_What is asked_:
**1.** From the article on ageing research, reproduce word for word the stretch from "The Volkswagen Foundation provides almost 1.3 m euros" through "on 14 August.".
**2.** Extend the article on ageing research past its final sentence by writing the passage that comes next.

_Text passage_:
━━━━━━

Ageing is a topic of the future

The Volkswagen Foundation provides almost 1.3 m euros in funding for a joint research project between FAU and the University of Jena

How do people deal with ageing and their future life? Which impact do factors such as the social framework (age restrictions, availability of care services) and expected changes have in an ageing society? Researchers from Friedrich-Alexander-Universität Erlangen-Nürnberg (FAU) and the Friedrich-Schiller-Universität Jena (FSU) pursue these questions in their joint research project ‘The future of age(ing)’. The Volkswagen Foundation provides almost 1.3 million in funding which has created six jobs. The project involves three research groups from the US and Hong Kong. The kick-off workshop will take place in Jena on 14 August.

Will there still be room for professional development in my job when I’m older? Who will take care of me when I’m old? How would I like to live when I’m old? Only a few years ago, these questions were mainly relevant to people over 50. With increasing life expectancy, societies in industrial countries are ageing. This means that the individual and social challenges of a long life are more evident and young people are starting to show an interest as they need to prepare for a longer working life and the possibility of not being able to rely on social welfare for care in later life. Three research teams from the Friedrich-Schiller-Universität Jena and Friedrich-Alexander-Universität Erlangen-Nürnberg aim to study how people of different ages think about ageing and old age and how this impacts on their readiness to make provisions for either themselves or future generations.

However, thinking about old age and making provisions for the future is not exclusively a questions of age: our perception of age and age-related changes starts in early childhood. Not only does our understanding of age influence our perception and our way of dealing with older people but it also affects our expectations and attitudes towards our own ageing. It also steers our activities and plans we make to prepare ourselves for life in old age. Despite the existence of common, all but universally shared stereotypes, individual conceptions of old age differ very much. If we want to understand and explain differences in behaviour, for instance with regard to making provisions, it is important to identify and understand individual concepts of old age. Making provisions, the researchers assume, is in important topic at any age. This does not only include financial provisions but also provisions for care in old age, accommodation and living arrangements.

However, our understanding of age differs not only from one person to another: an individual can simultaneously entertain different conceptions of age, depending on which aspect of life – leisure, career, family, accommodation, looks, mental and physical health – they are focusing on. ‘A sole idea of old age does not exist,’ says psychologist Prof. Dr. Klaus Rothermund from the University of Jena. ‘Many individuals feel that they have different ages in different aspects of life,’ adds Jena sociologist Prof. Dr. Stephan Lessenich. For this reason, the new project examines closely how people perceive age, what prompts them to make provisions for the future and how they spend their time in old age.

━━━━━━

_Source material_:

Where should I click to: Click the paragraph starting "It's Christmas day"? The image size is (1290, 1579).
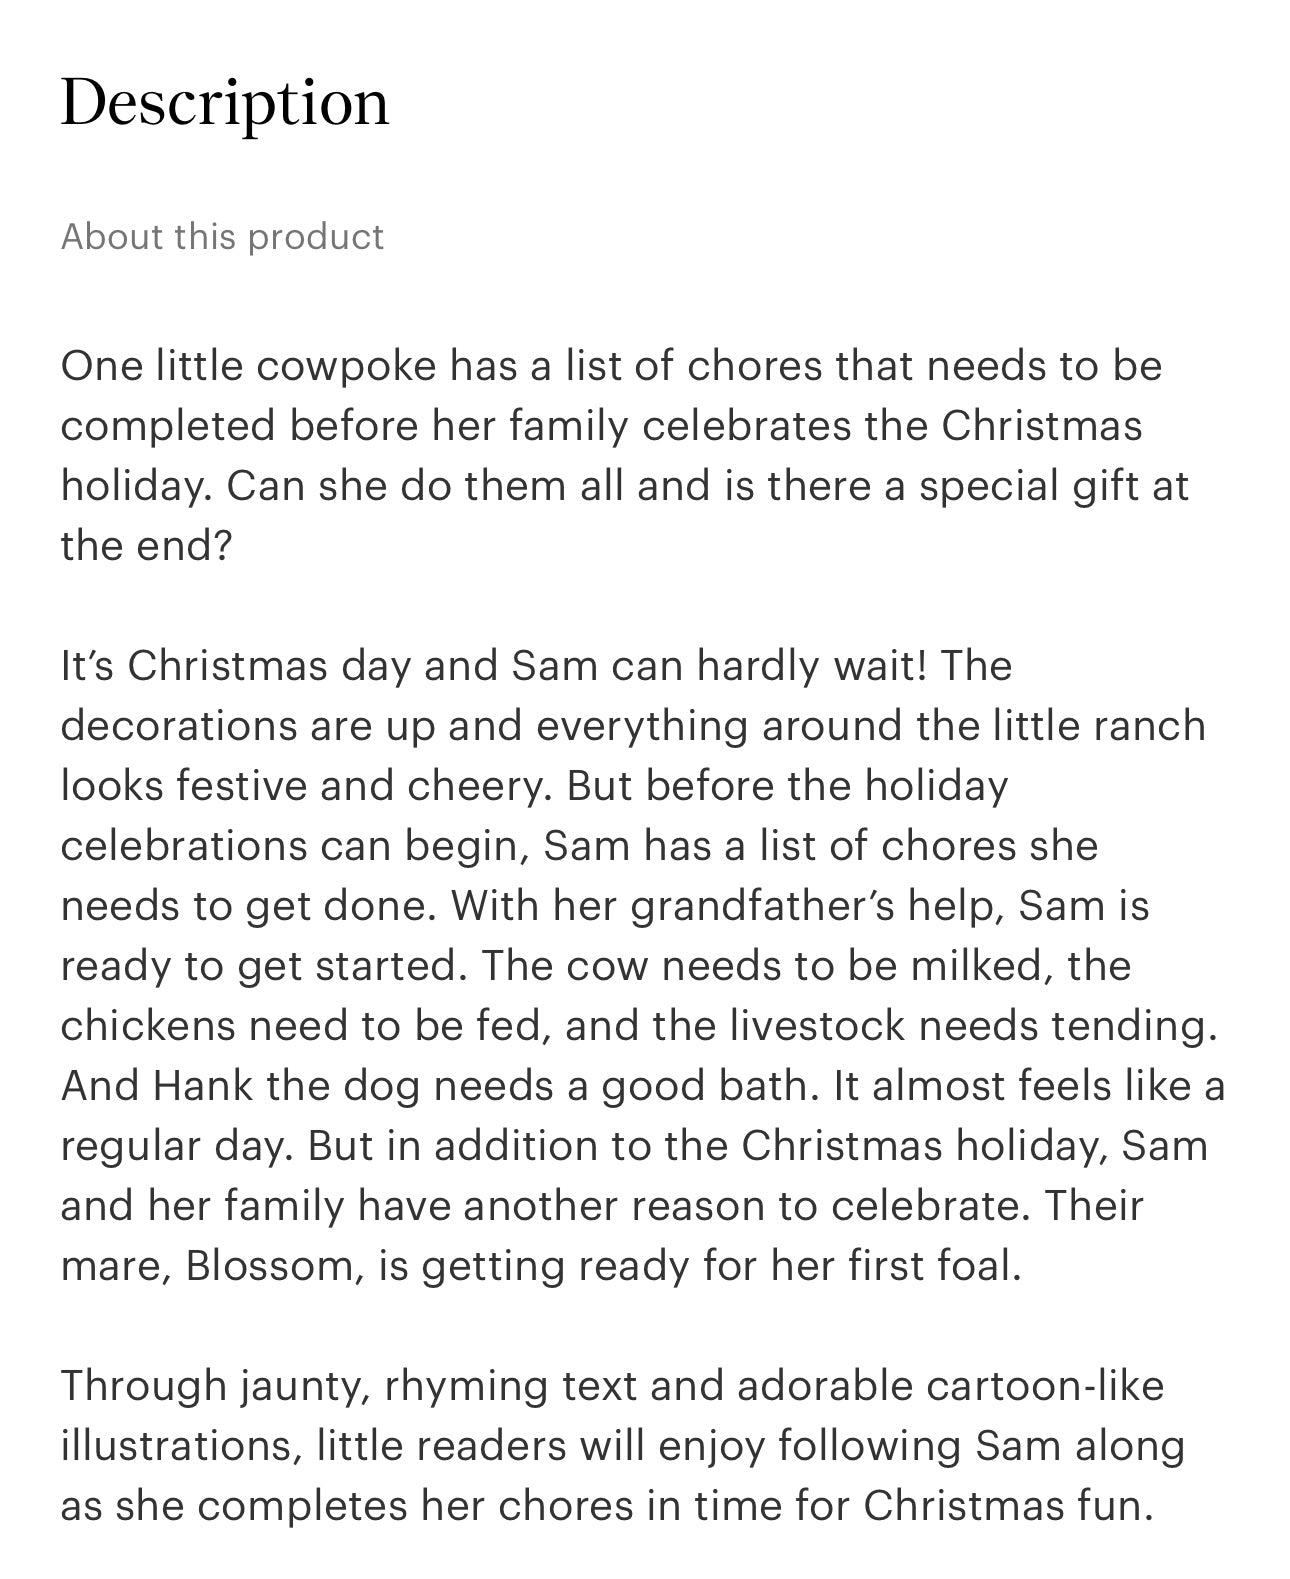tap(640, 965)
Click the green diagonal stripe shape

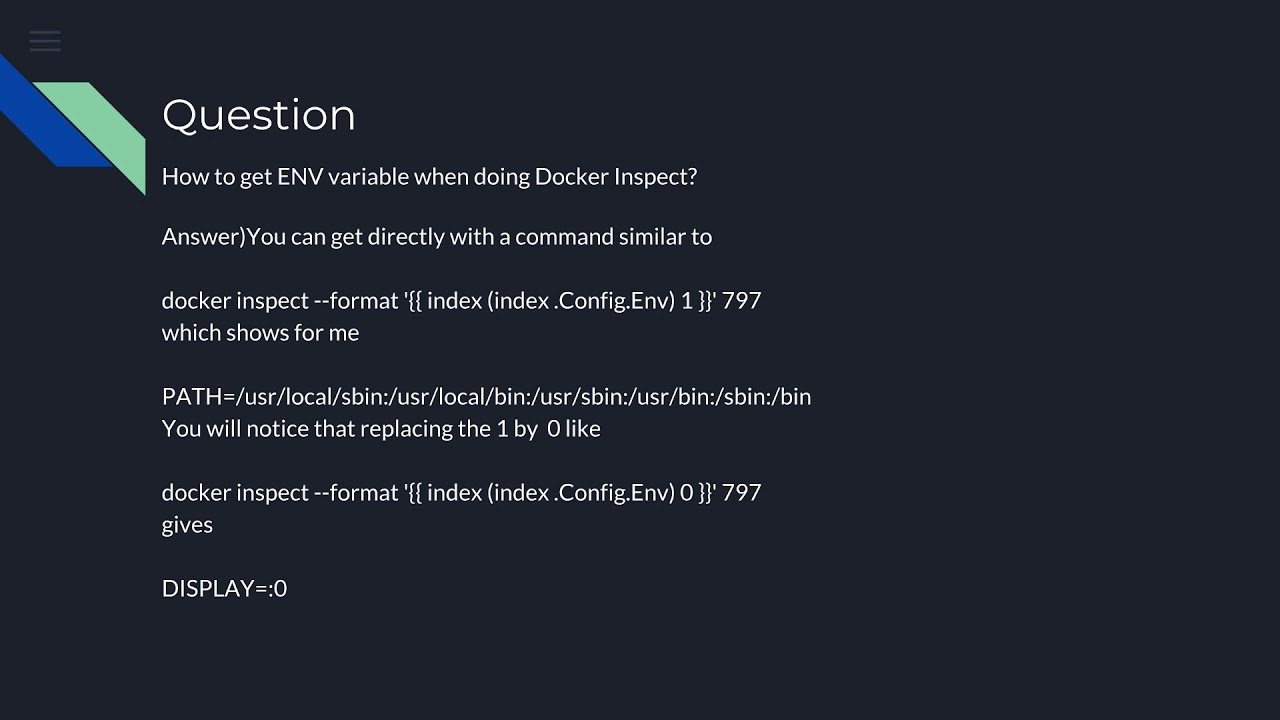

━━━━━━

_The responses_:
**1.**
The Volkswagen Foundation provides almost 1.3 m euros in funding for a joint research project between FAU and the University of Jena

How do people deal with ageing and their future life? Which impact do factors such as the social framework (age restrictions, availability of care services) and expected changes have in an ageing society? Researchers from Friedrich-Alexander-Universität Erlangen-Nürnberg (FAU) and the Friedrich-Schiller-Universität Jena (FSU) pursue these questions in their joint research project ‘The future of age(ing)’. The Volkswagen Foundation provides almost 1.3 million in funding which has created six jobs. The project involves three research groups from the US and Hong Kong. The kick-off workshop will take place in Jena on 14 August.

**2.**
Many people start thinking about the fact that they will age and die much sooner than commonly assumed: ‘There’s no trace of an obsession with youth: today, young people start to think about getting older at an earlier stage and make deliberate choices for life in old age,’ says Prof. Dr. Frieder Lang, Head of the Institute for Psychogerontology at Friedrich-Alexander-Universität Erlangen Nürnberg. ‘People who make provisions for their own future often also behave in a more responsible way towards themselves and others. Ageing is a topic that will definitely have great significance in the future because it is relevant to people of all ages and much beneficial work can be done in this field.’ Further questions of great interest are whether and how people profit from more flexibility in organising their own time and how knowing their time is narrowing affects the actions and life quality of older people.

It is still not clear what prompts some younger people to open up to these topics while others do not spend a lot of thought on their own future for a long time. However, this kind of knowledge is essential for both politics and society when it comes to adapting our living environment to life in old age. This is where the two studies ‘Zonen des Übergangs [Zones of Transitions] ‘ and ‘(Zeit er)Leben in Deutschland [(Living (time) in Germany]’ come in. During the new research project ‘The future of ageing’, researchers will conduct a second larger-scale survey with a pool of several thousand participants aged between 30 and 80. Over a period of several years, the studies aim to examine how people see their future in light of demographic change and what they expect for life in old age.

The project links sociological and psychological perspectives in a multi-method design which includes quantitative and qualitative approaches as well as experiments and online surveys. In so doing, researchers hope to gain an internationally unique set of data on the experience of old age and future-related actions. The three central topics regarding conceptions of old age, making provisions and organising one’s time, which are closely related, will not be addressed separately but be analysed comprehensively with the use of different methods.

A national comparison between Germany, the US and Hong Kong will put the results into an international context since ageing is organised differently even in industrialised societies as the example retirement age shows: while there are fixed age limits in Germany (even though they have now been raised) that regulate when an employee retires these are handled much more flexibly in the US. On the other hand, the image of the helpless, forgetful elderly is much more prominent in Germany and the US than in Hong Kong, where old age is mainly associated with greater respect.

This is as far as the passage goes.